**Description of the task**
For the entries that follow, state how many lines include the word "Collapse", giving the number and nothing else.

**Data**
▼▼▼

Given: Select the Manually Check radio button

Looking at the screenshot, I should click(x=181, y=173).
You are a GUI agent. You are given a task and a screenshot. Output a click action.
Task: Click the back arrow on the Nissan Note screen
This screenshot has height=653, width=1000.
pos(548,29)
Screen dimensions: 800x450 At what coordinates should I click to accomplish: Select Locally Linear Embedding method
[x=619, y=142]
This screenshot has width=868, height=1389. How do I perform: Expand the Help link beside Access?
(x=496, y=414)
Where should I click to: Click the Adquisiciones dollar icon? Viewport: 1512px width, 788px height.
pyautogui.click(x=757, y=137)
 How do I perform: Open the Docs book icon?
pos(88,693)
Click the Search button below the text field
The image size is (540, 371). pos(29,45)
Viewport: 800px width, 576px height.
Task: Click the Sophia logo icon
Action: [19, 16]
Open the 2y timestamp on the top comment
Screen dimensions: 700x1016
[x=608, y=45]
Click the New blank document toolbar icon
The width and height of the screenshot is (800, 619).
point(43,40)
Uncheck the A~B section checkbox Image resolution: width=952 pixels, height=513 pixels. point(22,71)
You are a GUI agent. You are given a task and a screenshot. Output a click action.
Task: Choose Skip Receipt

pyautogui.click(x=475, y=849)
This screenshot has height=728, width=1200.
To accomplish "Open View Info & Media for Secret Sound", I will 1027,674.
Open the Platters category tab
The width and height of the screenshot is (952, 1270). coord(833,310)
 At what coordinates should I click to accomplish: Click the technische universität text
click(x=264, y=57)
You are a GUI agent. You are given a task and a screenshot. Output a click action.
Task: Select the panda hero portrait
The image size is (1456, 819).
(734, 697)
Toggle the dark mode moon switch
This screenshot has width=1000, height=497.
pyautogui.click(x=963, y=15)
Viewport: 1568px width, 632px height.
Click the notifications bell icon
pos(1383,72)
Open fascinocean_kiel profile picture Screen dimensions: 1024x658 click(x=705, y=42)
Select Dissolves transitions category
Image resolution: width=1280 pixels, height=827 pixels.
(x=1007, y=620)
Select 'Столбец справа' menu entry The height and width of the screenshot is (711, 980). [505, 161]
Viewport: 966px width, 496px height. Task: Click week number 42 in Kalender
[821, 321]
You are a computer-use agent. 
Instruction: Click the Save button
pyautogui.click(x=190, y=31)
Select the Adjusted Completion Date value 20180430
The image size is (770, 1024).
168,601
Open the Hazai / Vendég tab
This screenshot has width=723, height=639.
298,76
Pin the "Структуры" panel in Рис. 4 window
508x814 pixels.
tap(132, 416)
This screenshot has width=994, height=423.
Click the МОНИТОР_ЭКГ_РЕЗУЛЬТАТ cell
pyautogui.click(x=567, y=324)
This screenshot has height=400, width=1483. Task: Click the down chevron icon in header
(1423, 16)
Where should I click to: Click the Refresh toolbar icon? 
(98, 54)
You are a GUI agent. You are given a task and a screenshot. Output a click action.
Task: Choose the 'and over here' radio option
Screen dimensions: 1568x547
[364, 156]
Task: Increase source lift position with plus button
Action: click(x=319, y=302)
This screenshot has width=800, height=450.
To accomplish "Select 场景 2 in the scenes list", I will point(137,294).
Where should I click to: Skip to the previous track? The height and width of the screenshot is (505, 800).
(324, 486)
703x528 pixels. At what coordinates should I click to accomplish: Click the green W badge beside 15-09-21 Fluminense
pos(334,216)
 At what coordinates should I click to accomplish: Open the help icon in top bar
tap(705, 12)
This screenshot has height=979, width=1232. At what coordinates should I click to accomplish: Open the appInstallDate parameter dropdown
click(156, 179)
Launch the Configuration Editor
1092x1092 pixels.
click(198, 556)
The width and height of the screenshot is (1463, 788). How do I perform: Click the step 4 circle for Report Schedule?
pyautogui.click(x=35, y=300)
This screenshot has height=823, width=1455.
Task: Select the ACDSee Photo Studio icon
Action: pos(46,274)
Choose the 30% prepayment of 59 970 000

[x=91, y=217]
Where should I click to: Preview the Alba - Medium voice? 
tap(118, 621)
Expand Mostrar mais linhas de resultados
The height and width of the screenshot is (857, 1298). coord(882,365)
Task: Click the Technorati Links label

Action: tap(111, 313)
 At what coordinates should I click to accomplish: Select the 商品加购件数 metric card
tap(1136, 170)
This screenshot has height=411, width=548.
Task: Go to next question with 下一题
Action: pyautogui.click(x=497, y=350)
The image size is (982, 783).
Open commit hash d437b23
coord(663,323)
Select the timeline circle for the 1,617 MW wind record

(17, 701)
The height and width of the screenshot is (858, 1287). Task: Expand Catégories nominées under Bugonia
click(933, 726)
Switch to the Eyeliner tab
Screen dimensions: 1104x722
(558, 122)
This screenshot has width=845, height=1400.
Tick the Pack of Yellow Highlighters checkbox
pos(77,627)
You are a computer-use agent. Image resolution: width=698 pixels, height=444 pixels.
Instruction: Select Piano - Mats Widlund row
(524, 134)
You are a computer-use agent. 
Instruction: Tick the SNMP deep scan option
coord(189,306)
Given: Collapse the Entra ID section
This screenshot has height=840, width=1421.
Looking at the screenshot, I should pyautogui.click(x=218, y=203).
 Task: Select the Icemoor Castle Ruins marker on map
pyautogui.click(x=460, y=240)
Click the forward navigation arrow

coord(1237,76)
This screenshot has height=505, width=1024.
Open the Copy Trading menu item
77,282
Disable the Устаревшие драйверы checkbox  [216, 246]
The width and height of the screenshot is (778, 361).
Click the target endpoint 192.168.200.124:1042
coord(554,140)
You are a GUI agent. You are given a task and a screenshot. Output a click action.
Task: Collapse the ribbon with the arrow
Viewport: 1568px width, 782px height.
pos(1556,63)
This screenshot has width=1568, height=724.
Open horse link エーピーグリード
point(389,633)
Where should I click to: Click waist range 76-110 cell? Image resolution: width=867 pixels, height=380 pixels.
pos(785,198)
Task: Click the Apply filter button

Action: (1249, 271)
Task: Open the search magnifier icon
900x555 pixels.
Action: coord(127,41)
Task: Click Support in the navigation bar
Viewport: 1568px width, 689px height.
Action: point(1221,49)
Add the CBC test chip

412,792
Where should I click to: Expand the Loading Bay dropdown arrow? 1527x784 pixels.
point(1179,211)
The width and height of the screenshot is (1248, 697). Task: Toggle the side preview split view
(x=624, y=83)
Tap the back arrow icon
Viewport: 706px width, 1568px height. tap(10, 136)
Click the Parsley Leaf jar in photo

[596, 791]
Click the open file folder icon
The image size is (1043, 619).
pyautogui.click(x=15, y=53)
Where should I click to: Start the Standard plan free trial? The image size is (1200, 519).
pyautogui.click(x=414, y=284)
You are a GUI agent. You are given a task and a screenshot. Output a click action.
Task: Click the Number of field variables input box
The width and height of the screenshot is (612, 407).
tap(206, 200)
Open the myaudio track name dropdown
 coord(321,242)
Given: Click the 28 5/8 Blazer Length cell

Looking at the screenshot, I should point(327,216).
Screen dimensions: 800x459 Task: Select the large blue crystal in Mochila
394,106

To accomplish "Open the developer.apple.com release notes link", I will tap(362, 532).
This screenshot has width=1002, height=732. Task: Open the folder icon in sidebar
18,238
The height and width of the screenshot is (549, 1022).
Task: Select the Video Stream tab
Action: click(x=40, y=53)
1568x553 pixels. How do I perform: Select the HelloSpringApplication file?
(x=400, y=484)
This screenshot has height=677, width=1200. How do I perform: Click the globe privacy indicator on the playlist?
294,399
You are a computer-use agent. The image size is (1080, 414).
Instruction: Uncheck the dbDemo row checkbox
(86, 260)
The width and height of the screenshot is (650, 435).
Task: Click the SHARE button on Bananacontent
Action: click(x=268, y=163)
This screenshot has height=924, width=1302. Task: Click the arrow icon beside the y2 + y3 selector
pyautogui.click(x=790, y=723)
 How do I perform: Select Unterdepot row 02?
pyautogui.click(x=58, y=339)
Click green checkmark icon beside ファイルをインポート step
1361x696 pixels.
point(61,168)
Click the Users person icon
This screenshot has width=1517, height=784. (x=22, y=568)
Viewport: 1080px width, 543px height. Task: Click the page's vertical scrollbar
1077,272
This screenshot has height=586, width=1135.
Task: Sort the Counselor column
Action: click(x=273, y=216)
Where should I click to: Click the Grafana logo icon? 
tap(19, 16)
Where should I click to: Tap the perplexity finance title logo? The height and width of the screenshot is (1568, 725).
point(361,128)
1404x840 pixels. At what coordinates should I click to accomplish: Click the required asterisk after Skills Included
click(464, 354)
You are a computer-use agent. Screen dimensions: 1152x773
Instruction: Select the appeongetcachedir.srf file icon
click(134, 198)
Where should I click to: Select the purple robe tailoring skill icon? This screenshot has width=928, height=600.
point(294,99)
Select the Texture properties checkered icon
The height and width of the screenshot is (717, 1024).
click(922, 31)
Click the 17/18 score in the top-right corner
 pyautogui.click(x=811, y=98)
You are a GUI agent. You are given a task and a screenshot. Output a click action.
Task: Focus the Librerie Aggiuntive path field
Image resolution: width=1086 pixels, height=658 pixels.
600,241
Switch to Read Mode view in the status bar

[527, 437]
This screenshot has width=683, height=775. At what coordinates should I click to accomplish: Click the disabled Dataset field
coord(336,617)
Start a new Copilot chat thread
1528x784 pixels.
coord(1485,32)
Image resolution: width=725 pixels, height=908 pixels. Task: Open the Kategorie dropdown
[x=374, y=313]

▲▲▲

**Answer to this exercise**
2